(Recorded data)
● ● ● ● ●
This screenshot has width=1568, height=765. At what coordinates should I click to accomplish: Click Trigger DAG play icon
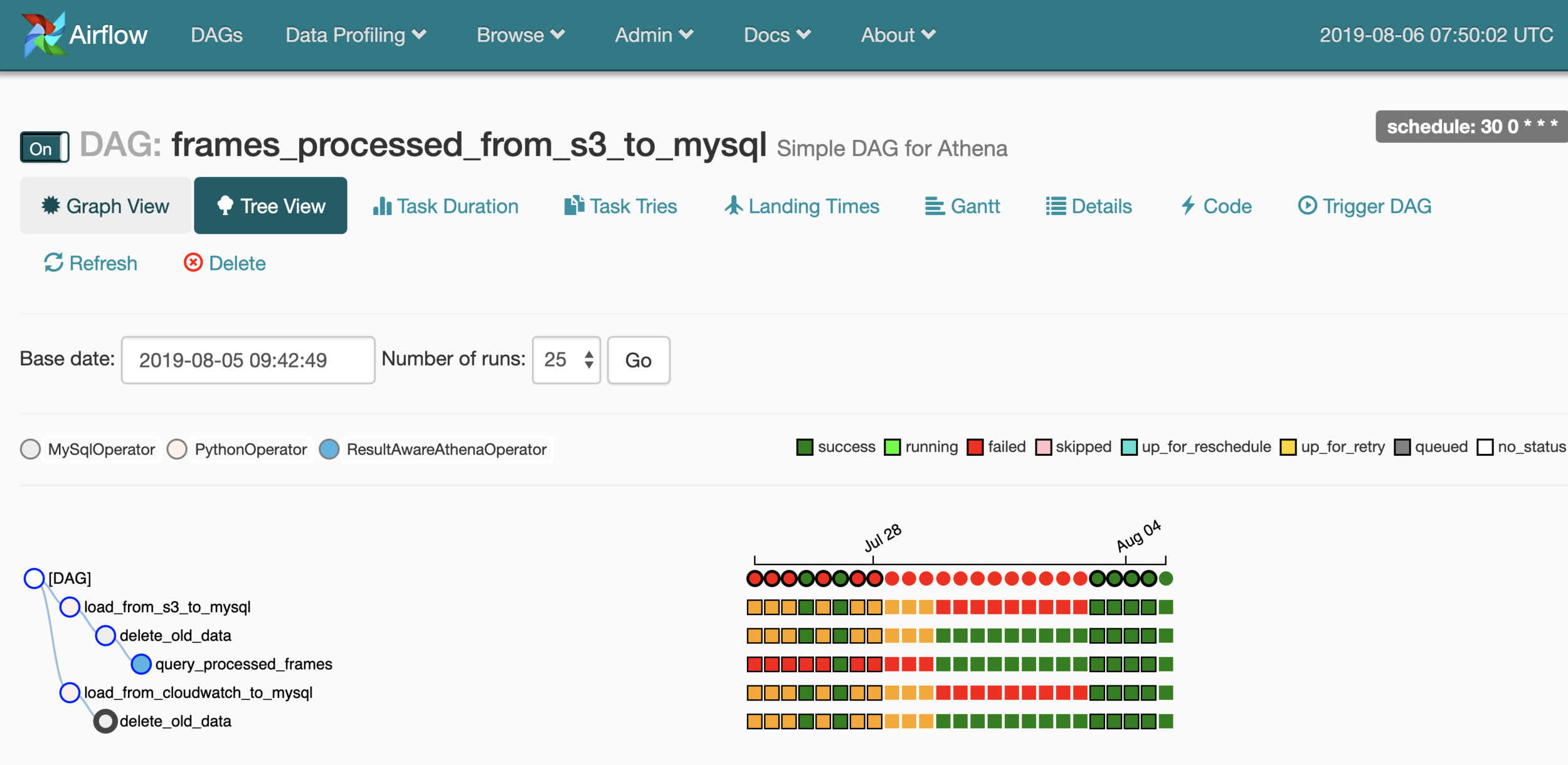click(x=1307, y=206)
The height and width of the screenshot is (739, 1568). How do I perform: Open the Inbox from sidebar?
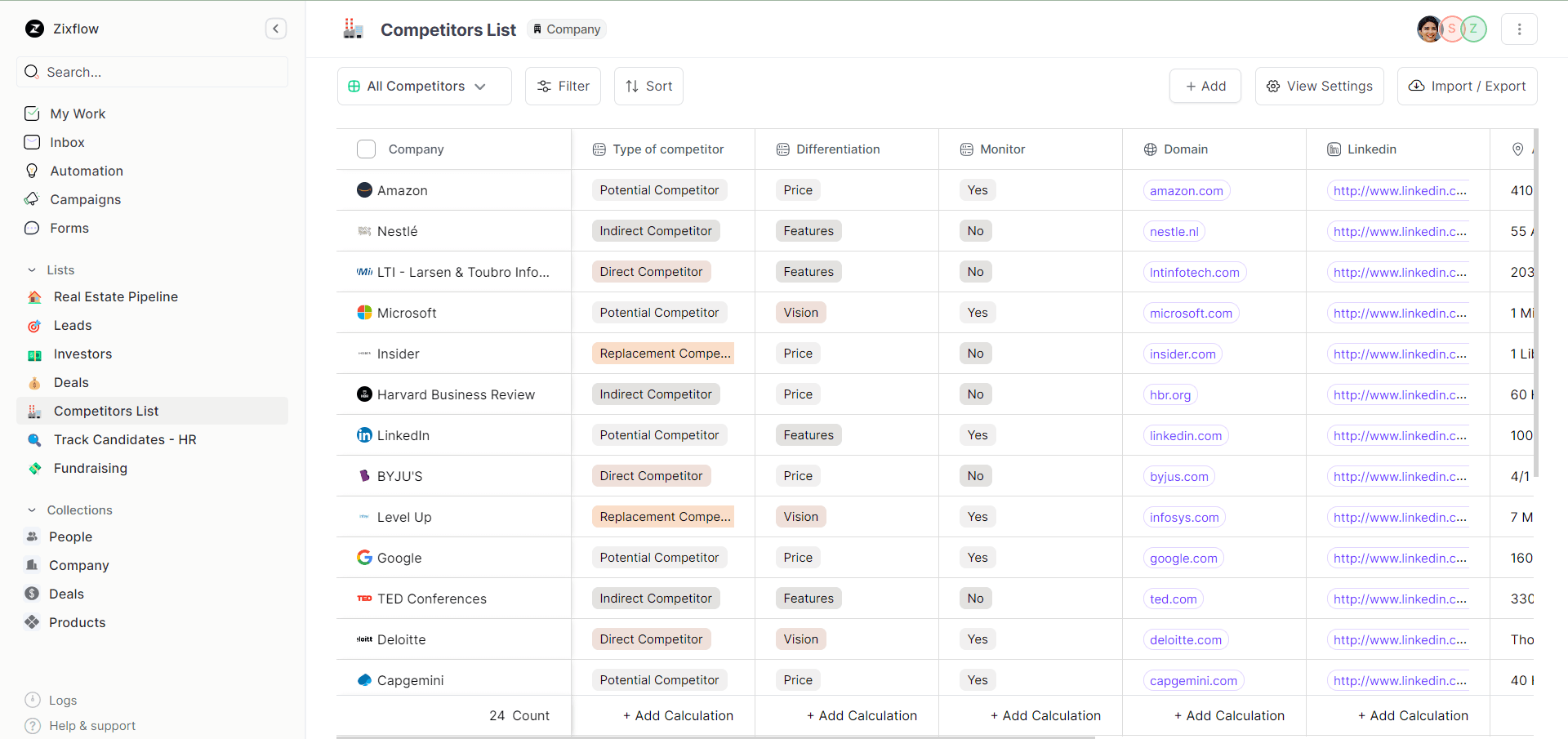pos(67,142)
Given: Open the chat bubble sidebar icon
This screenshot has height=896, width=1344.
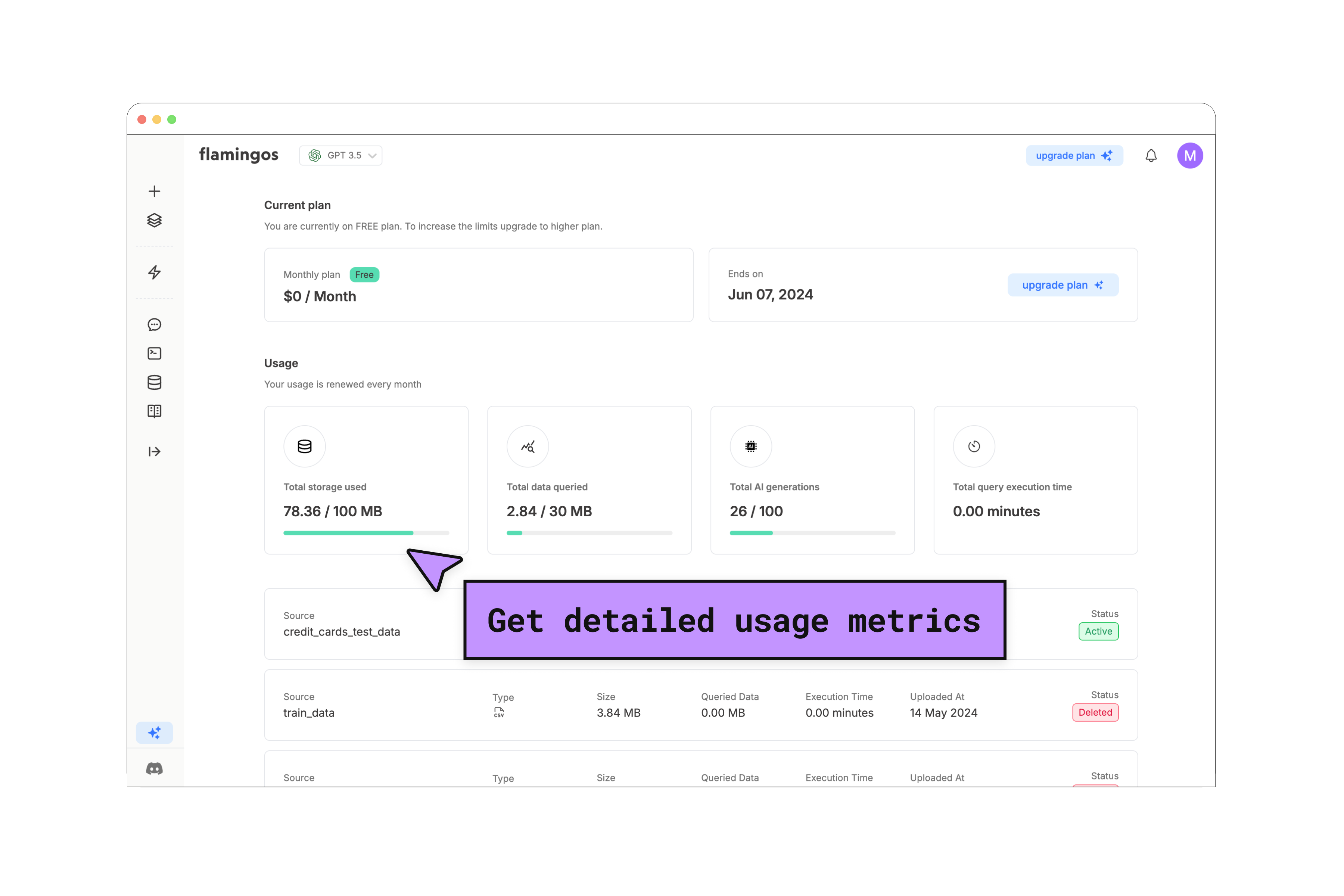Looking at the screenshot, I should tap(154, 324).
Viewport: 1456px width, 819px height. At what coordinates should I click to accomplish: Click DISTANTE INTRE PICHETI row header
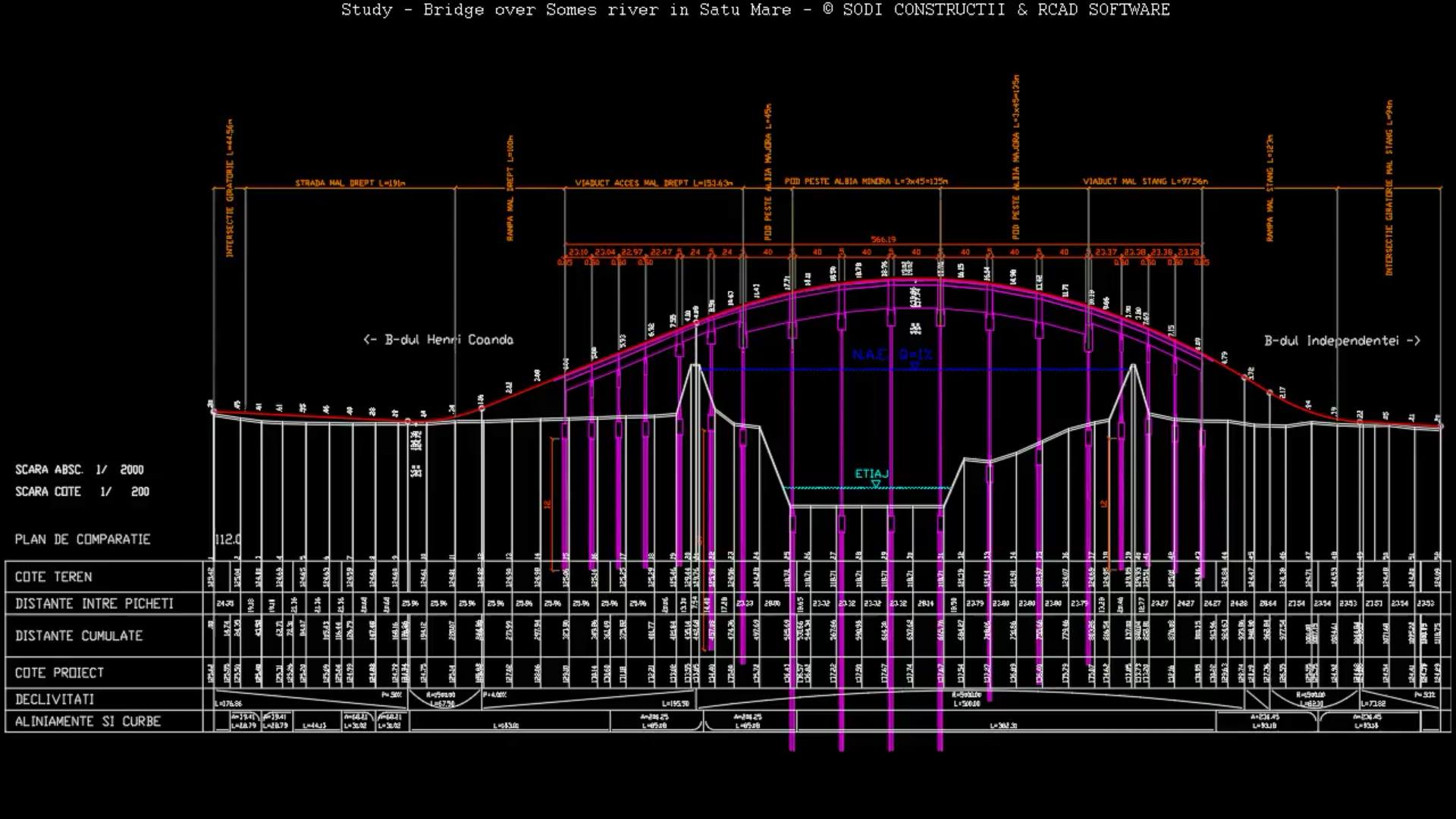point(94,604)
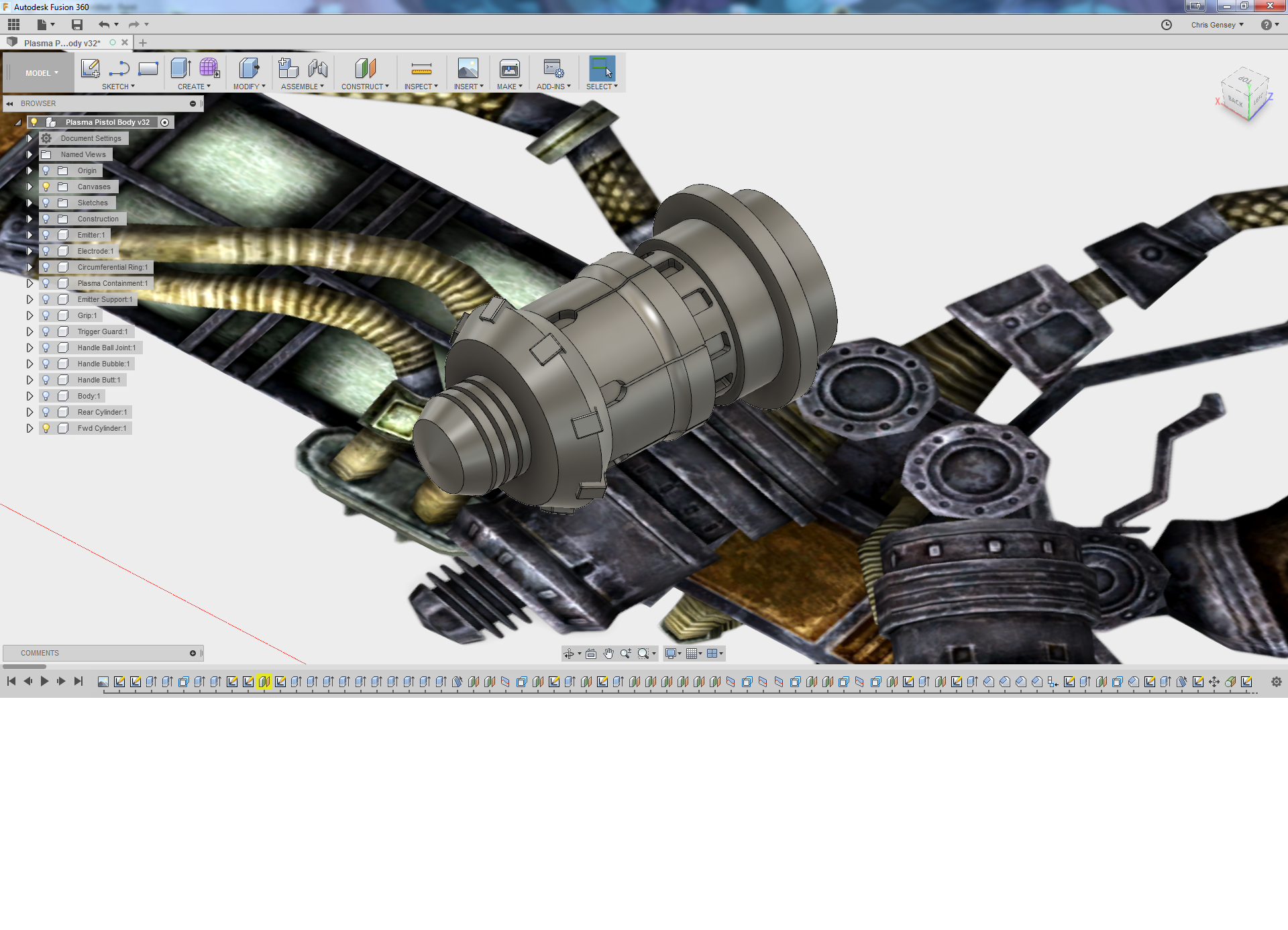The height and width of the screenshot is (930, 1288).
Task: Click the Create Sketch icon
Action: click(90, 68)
● ● ● ● ●
=== Task statement ===
Output the entries above exactly. Do not include the pictures.

=== Answer to this task ===
This screenshot has width=1568, height=765. At what coordinates should I click to accomplish: Click Trigger DAG play icon
click(x=1307, y=206)
The height and width of the screenshot is (739, 1568). How do I perform: Open the Inbox from sidebar?
pos(67,142)
Given: Open the chat bubble sidebar icon
This screenshot has height=896, width=1344.
Looking at the screenshot, I should tap(154, 324).
Viewport: 1456px width, 819px height. At what coordinates should I click to accomplish: Click DISTANTE INTRE PICHETI row header
point(94,604)
The height and width of the screenshot is (930, 1288).
Task: Click the Create Sketch icon
Action: click(90, 68)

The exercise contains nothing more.